The FCC Enforcement Bureau's 2025 equal employment opportunity audit letters sent to 27 randomly selected MVPDs contain the same new diversity questions that were added to letters sent to broadcasters earlier this year. Attorneys have described the new questions as “landmines” because the precise nature of the response expected by the agency is unclear (see 2508220035). While previous EEO audit letters asked stations for information on any complaints about “unlawful discrimination” involving the station brought before government entities, the new questions seek information on both internal and external complaints. The questions also go beyond unlawful discrimination related to race, sex, religion and national origin and ask about complaints related to “any bias, sensitivity or any other matters” related to those categories. The letters also tell targeted MVPDs to submit copies of “any formal or informal agreement, contract, policy, practice, or other document that impose requirements or goals (aspirational or otherwise) regarding race, color, religion, national origin or sex on the Unit, contractors, employees or any third parties providing services on behalf of the Unit.” The audit targets include Comcast, Charter, Cox, Cincincatti Bell and Mediacom. Responses to the letters are due Jan. 26.

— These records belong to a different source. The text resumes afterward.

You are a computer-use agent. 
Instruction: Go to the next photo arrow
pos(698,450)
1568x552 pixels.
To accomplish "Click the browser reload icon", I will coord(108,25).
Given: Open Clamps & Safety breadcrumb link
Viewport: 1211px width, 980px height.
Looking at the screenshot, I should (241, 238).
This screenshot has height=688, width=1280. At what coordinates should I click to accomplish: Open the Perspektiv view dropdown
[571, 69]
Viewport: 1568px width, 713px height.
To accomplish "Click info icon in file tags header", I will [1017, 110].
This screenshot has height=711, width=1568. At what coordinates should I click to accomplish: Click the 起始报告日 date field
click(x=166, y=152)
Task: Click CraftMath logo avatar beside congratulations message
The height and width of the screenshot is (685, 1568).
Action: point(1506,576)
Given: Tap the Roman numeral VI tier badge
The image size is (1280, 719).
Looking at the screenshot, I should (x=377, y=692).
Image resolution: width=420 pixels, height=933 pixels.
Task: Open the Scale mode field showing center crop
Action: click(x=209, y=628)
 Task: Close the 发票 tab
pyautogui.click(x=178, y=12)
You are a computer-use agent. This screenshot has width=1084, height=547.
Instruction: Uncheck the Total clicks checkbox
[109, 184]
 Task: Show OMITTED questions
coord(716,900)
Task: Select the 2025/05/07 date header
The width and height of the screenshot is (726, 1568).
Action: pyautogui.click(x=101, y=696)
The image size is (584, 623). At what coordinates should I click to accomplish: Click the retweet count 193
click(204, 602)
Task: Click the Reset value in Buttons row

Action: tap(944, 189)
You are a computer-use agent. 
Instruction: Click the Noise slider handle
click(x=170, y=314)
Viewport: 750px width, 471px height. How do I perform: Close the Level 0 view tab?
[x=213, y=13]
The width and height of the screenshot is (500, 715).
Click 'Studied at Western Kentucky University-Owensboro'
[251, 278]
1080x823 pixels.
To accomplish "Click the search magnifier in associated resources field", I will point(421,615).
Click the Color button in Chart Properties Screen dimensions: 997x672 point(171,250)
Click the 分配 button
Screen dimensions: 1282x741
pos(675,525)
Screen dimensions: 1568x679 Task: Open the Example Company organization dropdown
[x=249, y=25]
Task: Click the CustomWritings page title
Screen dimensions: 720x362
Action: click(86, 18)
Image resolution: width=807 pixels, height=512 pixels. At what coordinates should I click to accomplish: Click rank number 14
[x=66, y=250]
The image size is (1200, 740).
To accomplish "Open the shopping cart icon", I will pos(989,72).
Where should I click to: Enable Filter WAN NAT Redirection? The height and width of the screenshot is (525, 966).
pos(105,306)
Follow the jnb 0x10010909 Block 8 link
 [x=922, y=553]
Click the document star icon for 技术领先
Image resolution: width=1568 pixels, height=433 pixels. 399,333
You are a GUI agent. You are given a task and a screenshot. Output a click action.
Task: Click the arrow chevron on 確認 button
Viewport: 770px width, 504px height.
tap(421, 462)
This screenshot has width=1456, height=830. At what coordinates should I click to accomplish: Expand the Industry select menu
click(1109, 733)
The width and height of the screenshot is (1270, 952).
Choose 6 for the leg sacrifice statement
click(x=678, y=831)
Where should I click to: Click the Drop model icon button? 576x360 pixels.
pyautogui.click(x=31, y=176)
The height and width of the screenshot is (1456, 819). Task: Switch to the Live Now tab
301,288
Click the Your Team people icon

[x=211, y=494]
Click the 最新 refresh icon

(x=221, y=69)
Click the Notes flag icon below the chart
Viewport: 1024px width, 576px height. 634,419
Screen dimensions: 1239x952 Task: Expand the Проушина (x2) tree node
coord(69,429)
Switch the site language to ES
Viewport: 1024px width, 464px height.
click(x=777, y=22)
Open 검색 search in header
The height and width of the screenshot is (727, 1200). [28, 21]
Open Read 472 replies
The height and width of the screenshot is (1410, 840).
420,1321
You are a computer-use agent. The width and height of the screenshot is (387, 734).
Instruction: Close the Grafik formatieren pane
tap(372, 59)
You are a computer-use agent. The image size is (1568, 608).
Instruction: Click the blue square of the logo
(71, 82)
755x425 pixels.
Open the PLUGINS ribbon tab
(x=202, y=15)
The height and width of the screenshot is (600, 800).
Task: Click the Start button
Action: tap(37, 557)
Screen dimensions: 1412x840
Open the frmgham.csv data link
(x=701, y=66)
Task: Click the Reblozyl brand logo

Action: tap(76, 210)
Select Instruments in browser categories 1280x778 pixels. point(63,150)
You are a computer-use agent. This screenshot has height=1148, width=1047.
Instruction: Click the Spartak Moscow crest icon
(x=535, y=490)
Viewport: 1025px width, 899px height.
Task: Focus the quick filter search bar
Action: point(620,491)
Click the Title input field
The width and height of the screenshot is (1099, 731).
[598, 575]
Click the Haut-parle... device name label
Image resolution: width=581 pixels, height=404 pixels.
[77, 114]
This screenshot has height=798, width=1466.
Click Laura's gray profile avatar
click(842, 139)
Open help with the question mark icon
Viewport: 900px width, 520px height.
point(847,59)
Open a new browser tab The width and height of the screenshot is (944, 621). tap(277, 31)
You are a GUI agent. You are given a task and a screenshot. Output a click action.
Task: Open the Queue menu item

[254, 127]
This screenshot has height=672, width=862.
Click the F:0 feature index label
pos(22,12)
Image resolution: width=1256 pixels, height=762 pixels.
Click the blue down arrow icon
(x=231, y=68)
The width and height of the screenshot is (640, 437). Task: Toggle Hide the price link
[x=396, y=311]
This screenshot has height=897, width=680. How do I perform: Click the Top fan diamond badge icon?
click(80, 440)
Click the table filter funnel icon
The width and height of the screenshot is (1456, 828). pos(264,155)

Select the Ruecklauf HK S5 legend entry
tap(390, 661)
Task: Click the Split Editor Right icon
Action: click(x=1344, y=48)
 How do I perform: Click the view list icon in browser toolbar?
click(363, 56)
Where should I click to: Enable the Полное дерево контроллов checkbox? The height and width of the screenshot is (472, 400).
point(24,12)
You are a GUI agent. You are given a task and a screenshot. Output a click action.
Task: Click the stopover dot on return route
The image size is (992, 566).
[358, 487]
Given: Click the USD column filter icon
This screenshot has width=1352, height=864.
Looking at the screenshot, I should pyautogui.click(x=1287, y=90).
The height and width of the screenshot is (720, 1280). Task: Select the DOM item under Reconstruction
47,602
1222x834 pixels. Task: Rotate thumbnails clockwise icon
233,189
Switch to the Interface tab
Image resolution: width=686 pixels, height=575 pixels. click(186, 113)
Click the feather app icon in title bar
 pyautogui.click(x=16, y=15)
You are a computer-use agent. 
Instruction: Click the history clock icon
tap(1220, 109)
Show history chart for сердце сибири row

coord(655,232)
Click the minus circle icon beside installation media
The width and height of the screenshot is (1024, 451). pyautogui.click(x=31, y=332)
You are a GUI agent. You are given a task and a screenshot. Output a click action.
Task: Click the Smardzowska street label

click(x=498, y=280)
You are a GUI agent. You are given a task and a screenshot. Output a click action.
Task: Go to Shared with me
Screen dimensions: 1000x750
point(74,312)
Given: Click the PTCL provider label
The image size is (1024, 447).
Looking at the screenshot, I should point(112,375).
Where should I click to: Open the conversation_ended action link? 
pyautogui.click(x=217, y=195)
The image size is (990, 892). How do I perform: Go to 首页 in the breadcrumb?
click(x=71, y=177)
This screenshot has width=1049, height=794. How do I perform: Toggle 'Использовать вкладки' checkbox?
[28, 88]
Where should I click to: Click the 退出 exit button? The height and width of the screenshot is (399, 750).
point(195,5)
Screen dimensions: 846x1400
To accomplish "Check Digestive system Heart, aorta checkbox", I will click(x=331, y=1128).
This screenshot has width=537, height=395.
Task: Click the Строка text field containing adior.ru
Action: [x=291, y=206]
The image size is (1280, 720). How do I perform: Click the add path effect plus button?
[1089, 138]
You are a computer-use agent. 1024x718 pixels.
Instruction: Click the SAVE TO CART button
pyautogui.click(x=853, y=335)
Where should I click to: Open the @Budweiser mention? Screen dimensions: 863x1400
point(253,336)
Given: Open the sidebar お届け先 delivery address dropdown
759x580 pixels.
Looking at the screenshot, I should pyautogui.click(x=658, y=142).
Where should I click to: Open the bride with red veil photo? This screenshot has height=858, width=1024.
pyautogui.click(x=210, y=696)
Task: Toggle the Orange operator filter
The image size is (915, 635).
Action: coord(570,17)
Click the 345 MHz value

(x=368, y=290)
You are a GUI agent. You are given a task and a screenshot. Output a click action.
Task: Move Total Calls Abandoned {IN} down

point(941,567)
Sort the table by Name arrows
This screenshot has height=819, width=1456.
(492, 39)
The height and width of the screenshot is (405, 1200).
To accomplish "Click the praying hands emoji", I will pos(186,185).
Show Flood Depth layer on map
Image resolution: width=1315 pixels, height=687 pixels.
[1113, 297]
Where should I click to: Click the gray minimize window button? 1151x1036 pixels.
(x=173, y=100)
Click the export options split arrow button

The FCC Media Bureau has rejected altafiber’s June retransmission consent complaint against Nexstar, said an order Friday. The MVPD had argued that Nexstar violated the FCC’s good faith retransmission consent negotiation rules by demanding high rates and that altafiber carry Nexstar's NewsNation cable network in the Cincinnatiarea, where Nexstar has no broadcast TV stations (see 2506160037). Nexstar didn’t violate the good faith rules because it offered multiple proposals with different terms during negotiations, the order said. “We do not find that these proposals are so 'sufficiently outrageous' that they constitute a violation of the good faith negotiation requirements under the totality of the circumstances test,” the bureau said.